三十一文字で事故防止/うじ交通安全短歌かるた
かるたを手に取る久御山町社協の岡西会長(右)と宇治署の西村交通課長

「密ですよ・車間距離は・的確に・みんなで守ろう・カーディスタンス」。宇治署と宇治交通安全協会は、独自に取り組んだ交通安全短歌コンクールの優秀作品を活用し、オリジナルかるたを作製した。遊び心を盛り込みつつ、三十一文字で事故防止へ注意点を印象付け、高齢者への交通安全活動の教材として活用を図る。

取り札の交通安全のアドバイスを読む高齢者

事故防止に向けて、同署交通課が「源氏物語の舞台になっている宇治らしい取り組みを」との思いで発案し、標語ではなく短歌(五・七・五・七・七)を募集した。府内から277点が寄せられ、選考で決定した優秀作品20点を親しみ深いかるたにした。
「うじ交通安全短歌かるた」は読み札・取り札各20枚で1セット。
下の句が書かれた取り札の裏面には、交通安全のワンポイントアドバイスを記載。最優秀作品に選ばれた宇治市の会社員、井上さやかさんの「密ですよ―」では「車を運転するときは、車間距離を十分にとり、追突事故を防ぎましょう」と戒めた。このほかの作品では「道路を横断するときは、必ず一度止まって安全確認をしましょう」「運転免許の自主返納制度をご存じですか?自分自身の運転を過信せず、少しでも不安を感じたら相談を」などと注意を促した。

短歌コンの優秀作品があしらわれたかるた

かるたは7セット作製。11日、管内の宇治市・久御山町両社会福祉協議会に3セットずつ贈った。久御山町社協は、町地域福祉センターで、岡西義久会長が同署交通課の西村智課長から受け取った。
早速、デイサービス「さつき苑」の利用者がかるたに挑戦。高齢者らは署員が読み上げる声に耳を澄ませて札を取り、ワンポイントアドバイスを読んでいった。

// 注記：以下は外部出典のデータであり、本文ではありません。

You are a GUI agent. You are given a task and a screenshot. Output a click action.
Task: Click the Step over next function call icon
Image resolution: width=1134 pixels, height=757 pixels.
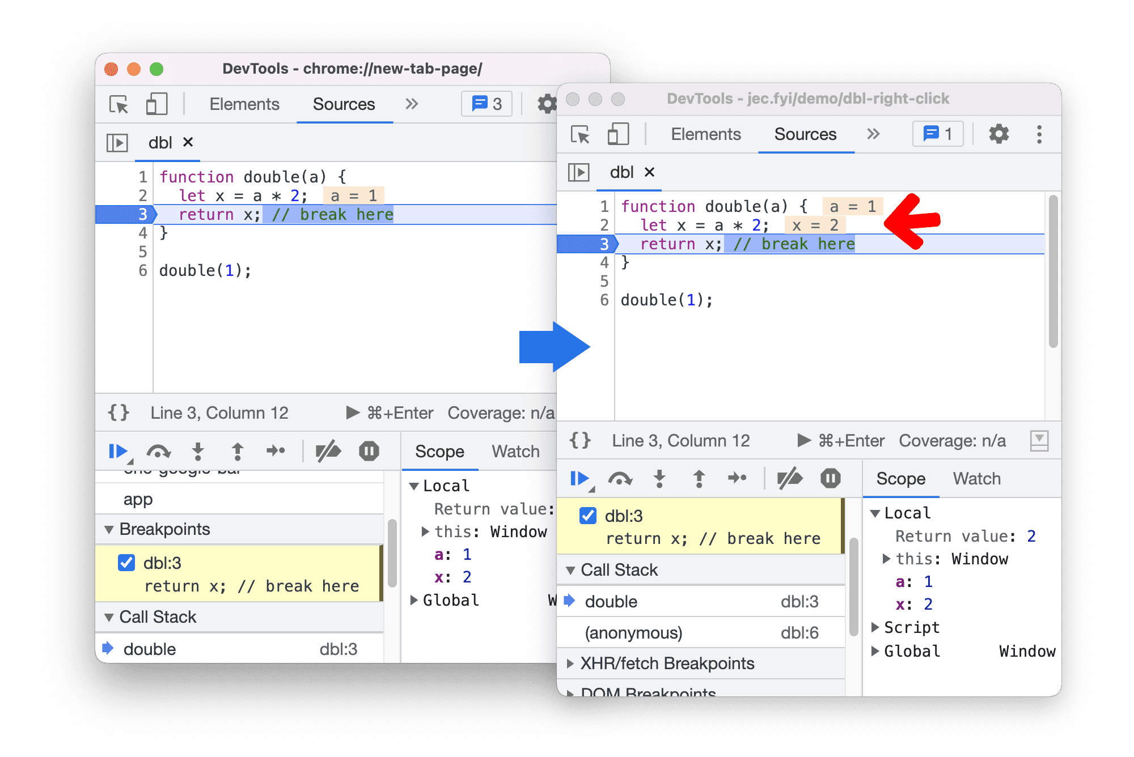pos(612,477)
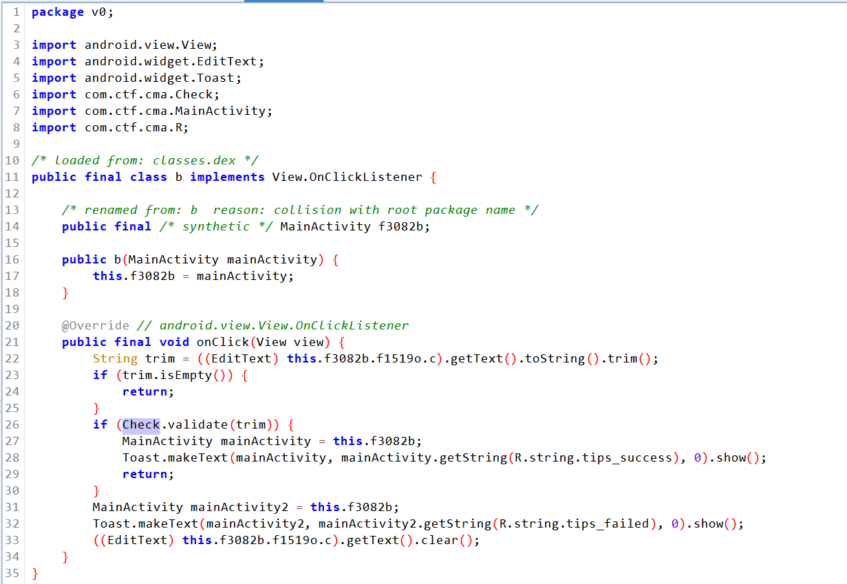Click the 'loaded from: classes.dex' comment
This screenshot has width=847, height=584.
[144, 160]
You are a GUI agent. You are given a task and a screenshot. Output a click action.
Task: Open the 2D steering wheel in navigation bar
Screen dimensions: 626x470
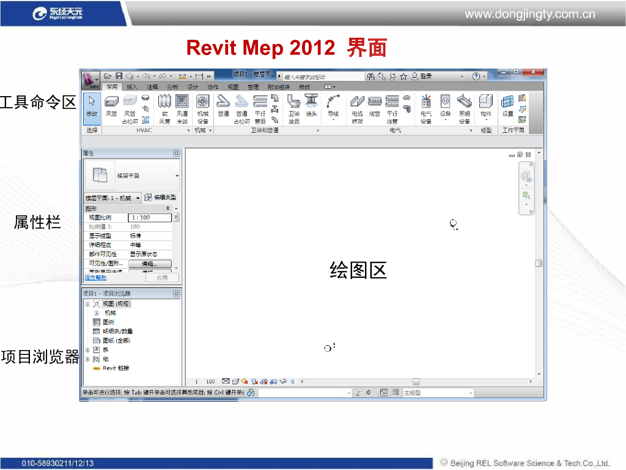click(526, 177)
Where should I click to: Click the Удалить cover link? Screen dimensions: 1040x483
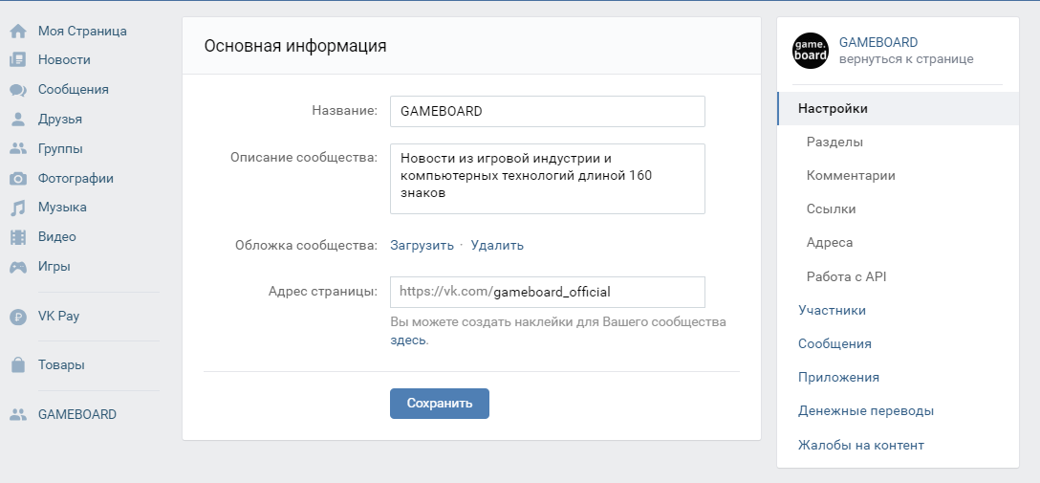tap(497, 245)
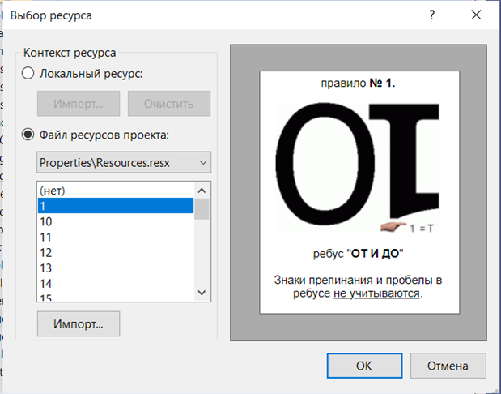Select resource item 13 in list

[113, 268]
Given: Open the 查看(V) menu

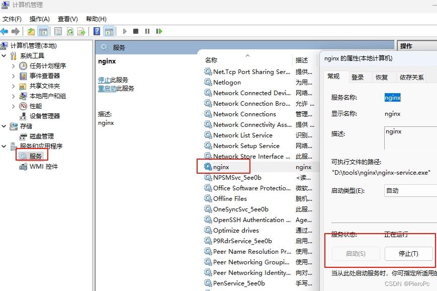Looking at the screenshot, I should [68, 19].
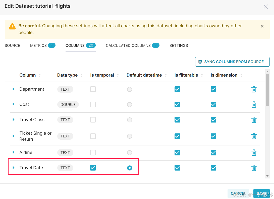Click the trash icon for Cost row
The height and width of the screenshot is (199, 274).
click(x=254, y=105)
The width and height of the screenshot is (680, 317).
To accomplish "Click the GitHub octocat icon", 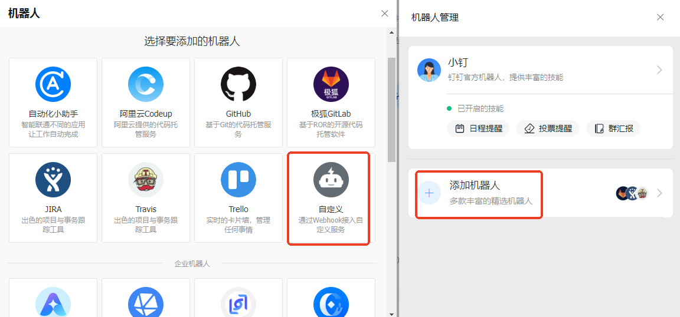I will pos(238,84).
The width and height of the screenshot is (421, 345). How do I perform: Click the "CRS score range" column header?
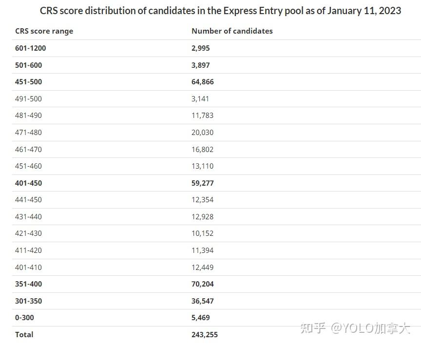tap(44, 31)
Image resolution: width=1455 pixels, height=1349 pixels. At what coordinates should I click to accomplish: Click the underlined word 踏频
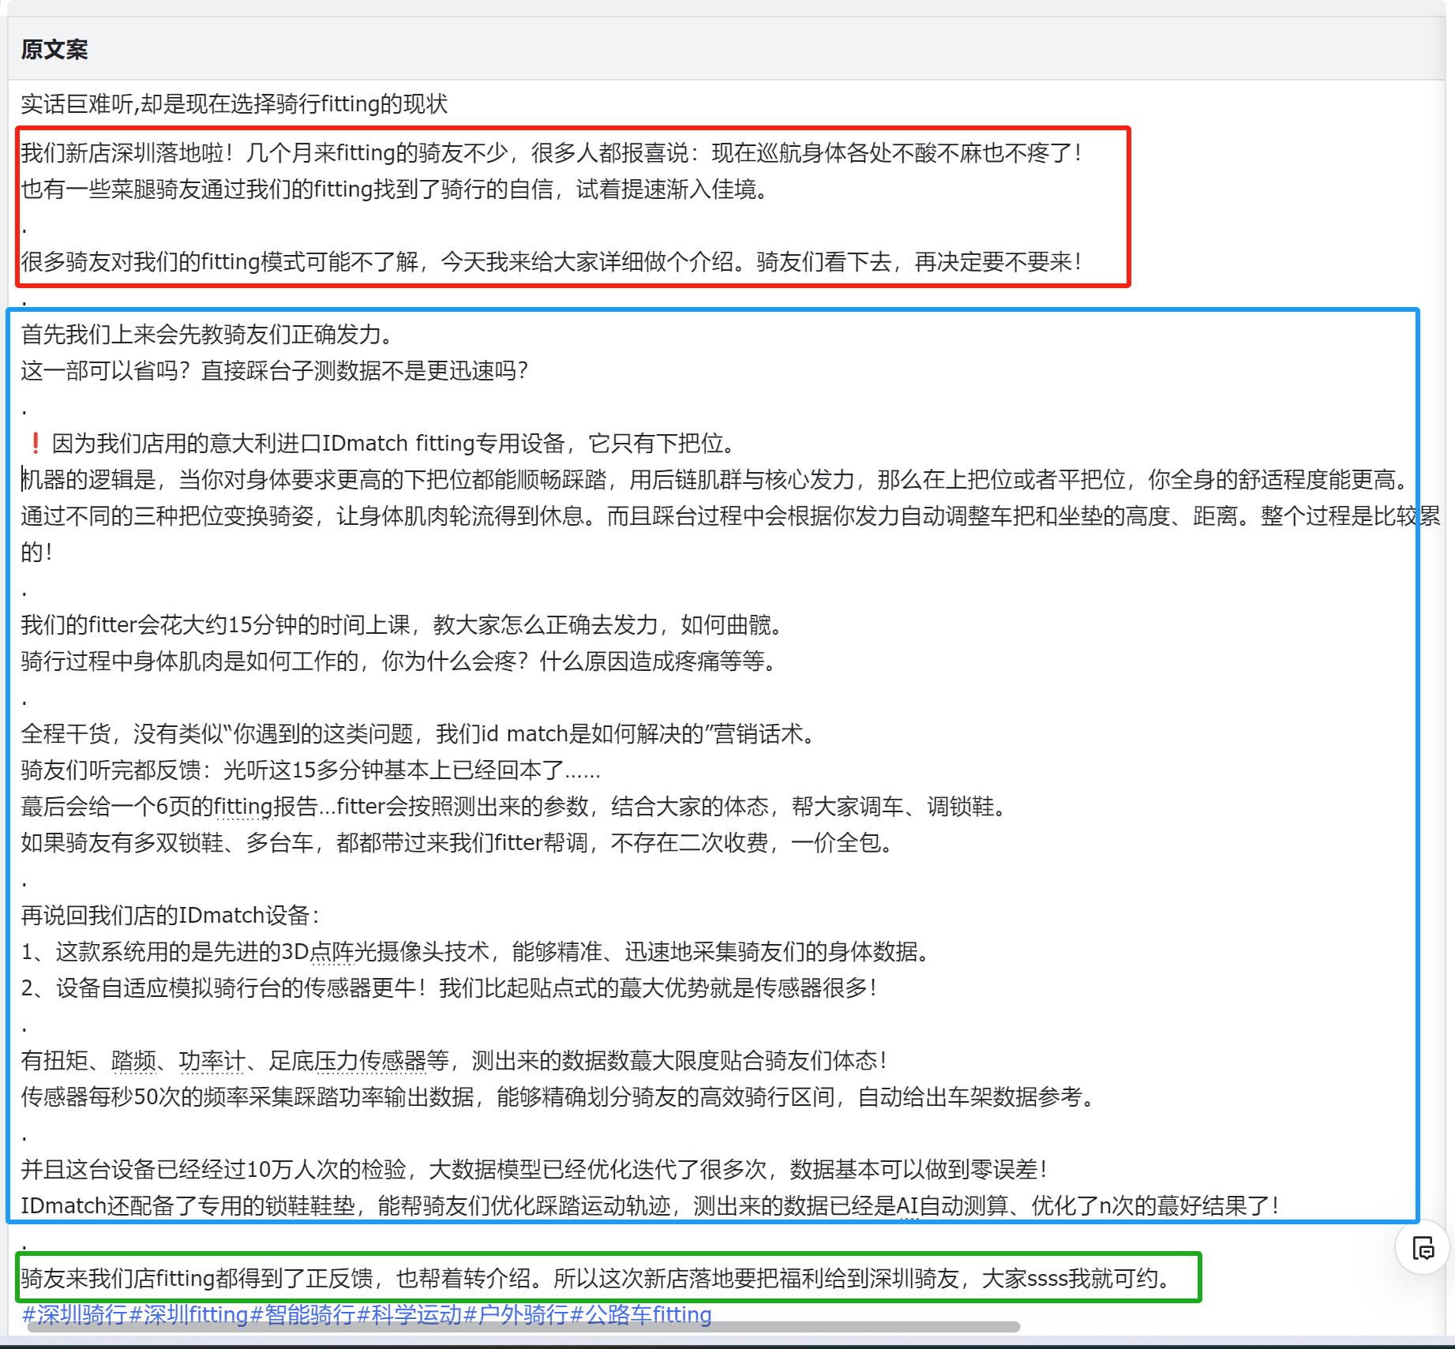[133, 1061]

中田千代子さん(78)は「一生懸命になって、楽しんで覚えられる。またやりたい」と声を弾ませた。
府内の今年の交通事故死者45人(10日現在)のうち高齢者は21人(46・7%)。同署は幅広くかるたを使ってもらおうと貸し出し用に1セット保管しており、「周りの人にも(交通安全の)アドバイスを広げていってほしい」(交通課)と呼び掛けている。